U.S Navy Rear-Admiral

Thomas A. Brooks is a retired Rear-Admiral of the US Navy and past Director of Naval Intelligence, which office he led from 1988 to 1991.

==Biography==
Brooks obtained his bachelor's degree from Fordham University and Masters degree from Fairleigh Dickinson University. He enlisted in the Naval Reserve and then came on active duty for the US Navy in 1958.

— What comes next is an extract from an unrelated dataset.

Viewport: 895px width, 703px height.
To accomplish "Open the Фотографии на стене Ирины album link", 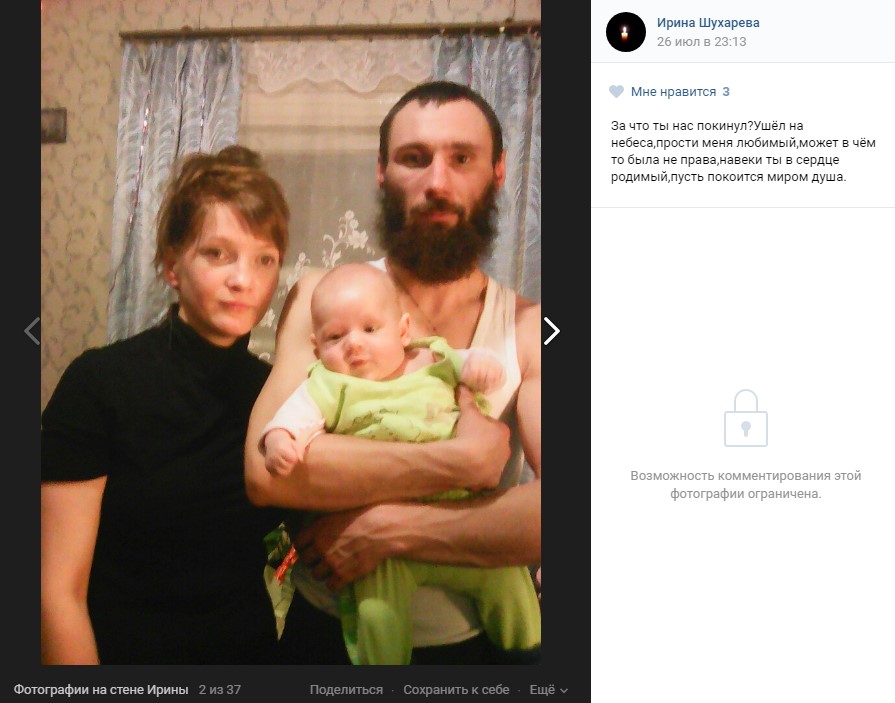I will pyautogui.click(x=101, y=690).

Admiral Brooks described what he considered to be a cover-up of the 1967 USS Liberty incident as a “national disgrace” and stated “The Navy was ordered to hush this up, say nothing, and allow the sailors to say nothing. The Navy rolled over and played dead.” On the 24th anniversary of the attack (in 1991), he presented approximately 50 Liberty survivors gathered at the White House with a Presidential Unit Citation that had been signed by President Lyndon B. Johnson but never awarded.

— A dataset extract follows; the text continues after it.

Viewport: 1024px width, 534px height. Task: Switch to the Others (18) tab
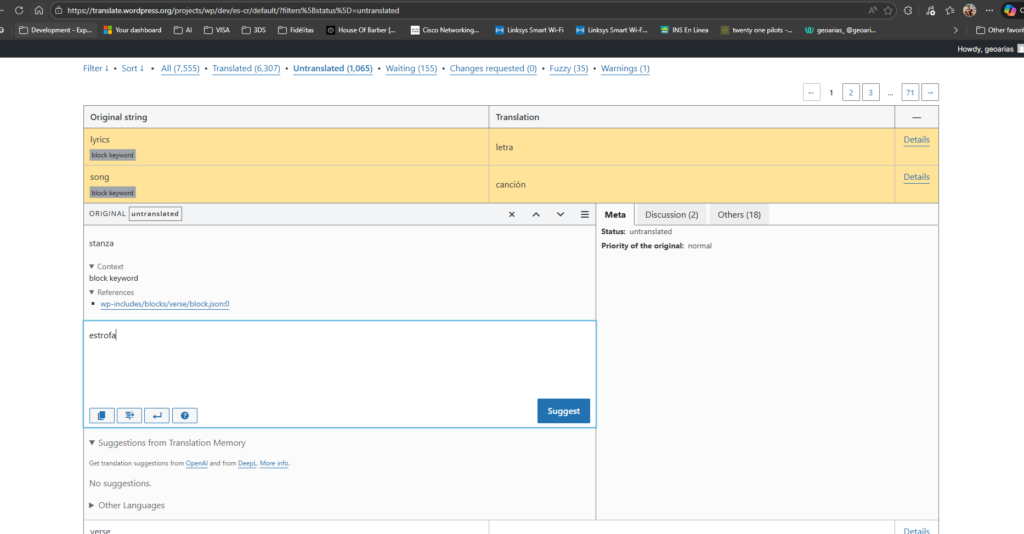pos(738,214)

For a time he served as the Assistant Naval Attaché in Istanbul.

He was involved in the apprehension of the MS Achille Lauro terrorists, and in the 1986 United States bombing of Libya, by which Ronald Reagan taught Muammar Gaddafi not to bomb European discos. Unfortunately the latter did not take well to the lesson and ordered the 21 December 1988 bombing of Pan Am Flight 103, which exploded in mid-air and crashed on the town of Lockerbie in Scotland after a bomb detonated, killing all 259 people aboard, and 11 people in Lockerbie.

Brooks spent 33 years as a Naval Intelligence officer, and retired in 1991 after a three-year posting as George H. W. Bush's Director of Naval Intelligence.

Brooks then spent 10 years in private industry with AT&T.

In 1995, he was appointed to the Defense Policy Board.

He is a co-author of the first English-language book on Admiral Gorshkov: The Man Who Challenged the U.S. Navy.